POPULARITAS.COM – Komite Pemantauan Pelaksanaan Otonomi Daerah (KPPOD) telah melakukan kajian masalah kemiskinan di Provinsi Daerah Istimewa Aceh. Menurutnya, kemiskinan di Aceh bisa diatasi apabila dana otonomi khusus (otsus) dikelola dengan benar.

Peneliti KPPOD Arman Suparman menjelaskan persoalan kemiskinan di Aceh disumbang oleh persoalan tata kelola pembangunan di daerah. Seharusnya pembangunan di sana bisa difokuskan untuk memenuhi kebutuhan mayoritas masyarakat di Aceh.

“Tata kelola pembangunan, dari birokrasi dan pelayanan publik tidak banyak memberikan andil untuk kesejahteraan masyarakat. Ini juga salah satu kontribusi angka kemiskinan,” kelas Arman, Kamis (18/2/2021).

Tata kelola pembangunan dan implementasinya seharusnya fokus ke persoalan masyarakat di daerah. Kadang pemerintah daerah itu kurang tahu apa yang menjadi kebutuhan masyarakat,” kata Arman melanjutkan.

Melihat sumber daya alam yang ada di Aceh, seperti kopi dan kakao, seharusnya kata Arman bisa dimanfaatkan untuk mensejahterakan rakyat di sana. Optimalisasi produksinya, menurut Arman salah satunya bisa digunakan melalui dana otsus.

Dana pembangunan di Aceh, kata Arman terbesar berasal dari dana otsus. Pun 50% penerimaan daerah berasal dari dana otsus yang setiap tahun digelontorkan oleh pemerintah pusat.

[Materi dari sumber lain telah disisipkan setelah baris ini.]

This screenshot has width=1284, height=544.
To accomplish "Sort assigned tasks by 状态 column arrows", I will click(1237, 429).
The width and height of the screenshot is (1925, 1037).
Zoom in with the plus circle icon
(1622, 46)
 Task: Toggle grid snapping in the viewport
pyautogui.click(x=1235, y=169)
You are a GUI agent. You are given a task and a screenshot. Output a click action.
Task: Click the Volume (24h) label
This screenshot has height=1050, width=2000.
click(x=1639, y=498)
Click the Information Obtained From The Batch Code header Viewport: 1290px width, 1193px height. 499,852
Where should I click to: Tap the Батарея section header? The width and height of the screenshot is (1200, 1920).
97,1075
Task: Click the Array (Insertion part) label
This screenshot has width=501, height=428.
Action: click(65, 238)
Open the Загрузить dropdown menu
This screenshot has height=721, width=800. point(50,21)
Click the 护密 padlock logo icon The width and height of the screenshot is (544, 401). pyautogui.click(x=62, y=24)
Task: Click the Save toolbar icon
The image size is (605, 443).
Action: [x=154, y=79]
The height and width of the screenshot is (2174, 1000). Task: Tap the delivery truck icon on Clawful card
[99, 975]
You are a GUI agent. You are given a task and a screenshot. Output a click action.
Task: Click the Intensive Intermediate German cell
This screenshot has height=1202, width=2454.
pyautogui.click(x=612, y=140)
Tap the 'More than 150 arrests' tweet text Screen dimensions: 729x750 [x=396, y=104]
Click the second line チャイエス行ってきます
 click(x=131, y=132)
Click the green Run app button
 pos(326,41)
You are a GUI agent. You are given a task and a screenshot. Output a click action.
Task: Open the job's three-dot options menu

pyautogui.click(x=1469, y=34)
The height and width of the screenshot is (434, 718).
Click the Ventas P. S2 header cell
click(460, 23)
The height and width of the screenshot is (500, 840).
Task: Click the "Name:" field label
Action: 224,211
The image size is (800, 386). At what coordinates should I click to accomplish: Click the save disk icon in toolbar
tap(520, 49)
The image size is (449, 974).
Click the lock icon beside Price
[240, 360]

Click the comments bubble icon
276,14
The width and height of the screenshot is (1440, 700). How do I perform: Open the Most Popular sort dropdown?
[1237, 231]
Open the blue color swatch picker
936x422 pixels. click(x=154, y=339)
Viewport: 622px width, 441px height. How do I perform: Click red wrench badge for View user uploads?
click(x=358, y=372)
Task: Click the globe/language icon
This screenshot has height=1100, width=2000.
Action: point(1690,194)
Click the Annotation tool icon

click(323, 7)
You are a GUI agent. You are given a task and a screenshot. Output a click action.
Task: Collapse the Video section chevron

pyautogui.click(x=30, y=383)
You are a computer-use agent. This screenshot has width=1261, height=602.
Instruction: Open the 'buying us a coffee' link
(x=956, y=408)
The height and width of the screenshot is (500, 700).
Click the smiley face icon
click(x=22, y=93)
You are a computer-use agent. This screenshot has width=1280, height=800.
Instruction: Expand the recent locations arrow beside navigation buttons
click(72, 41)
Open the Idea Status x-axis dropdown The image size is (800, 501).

Masalahnya, pengelolaan dana otsus di Aceh, menurut Arman tidak dikelola dengan baik. Seperti diketahui, sejak 2008 – 2015 dana otsus di Aceh meningkat. Terakhir pada 2019 dan 2020, Aceh mendapatkan porsi dana otsus Rp 8,4 triliun, meningkat dibandingkan alokasi 2017-2018 yang sebesar Rp 8 triliun.

“Seharusnya dengan dana otsus itu bisa untuk mengatasi kemiskinan dan mensejahterakan rakyat Aceh. Caranya, dana otsus dialokasikan untuk pembiayaan prioritas seperti infrastruktur, pendidikan, dan kesehatan. Dari sistem perencanaan harus fokus.”

“Money follow program, ketika punya fokus, anggaran seharusnya mengikuti programnya. Ini yang belum optimal dijalankan Pemda Aceh. Juga dari pemerintah pusat kurangnya pengendalian dan pengawasan,” jelas Arman.

Oleh karena itu, menurut Arman pemerintah pusat semestinya bisa memberikan semacam NPSK. Atau lebih tepatnya ketentuan peraturan perundang-undangan yang ditetapkan pemerintah pusat sebagai pedoman dalam menyelenggarakan urusan pemerintahan konkuren (bersaingan) serta menjadi kewenangan pemerintah pusat dan untuk menjadi kewenangan daerah.

Sementara dari tahun yang sudah berjalan, sambung Arman dana otsus di Aceh tidak dipergunakan secara rata, baik itu untuk infrastruktur, kesehatan atau pendidikan. Dari pengamatannya sejauh ini, dana otsus banyak digunakan untuk pembangunan infrastruktur.

Pembangunan infrastruktur di Aceh pun tidak memberikan multiplier effect yang signifikan untuk masyarakatnya.

“Seharusnya infrastruktur itu untuk mempermudah konektivitas masyarakat. Perlu meningkatkan kebijakan lain, karena mata pencaharian besar di Aceh kebanyakan adalah petani. Perlu memajukan kesejahteraan petani dengan program lain. Makanya dana otsus sebaiknya fokus,” jelas Arman.

Berdasarkan data BPS, sampai dengan Agustus 2020 jumlah mata pencaharian masyarakat di Aceh sebanyak 231,86 ribu masyarakatnya atu 21,42% bekerja di sektor pertanian. Kemudian 162,99 ribu orang atau 15,05% sebagai tenaga administrasi pemerintahan, pertahanan, dan jaminan sosial, dan sebanyak 156,84 ribu orang atau 14,49% bekerja di jasa pendidikan.

Tahun 2021, pemerintah pusat juga telah memutuskan agar dana otsus Aceh berlanjut. Namun anggarannya berkurang dari tahun sebelumnya, menjadi Rp 7,8 triliun.

Direktur Jenderal Perimbangan Keuangan (DJPK) Kemenkeu Astera Primanto Bhakti dan Direktur Pembiayaan dan Transfer Non Dana Perimbangan DJPK Kemenkeu Adriyanto tidak mau berkomentar.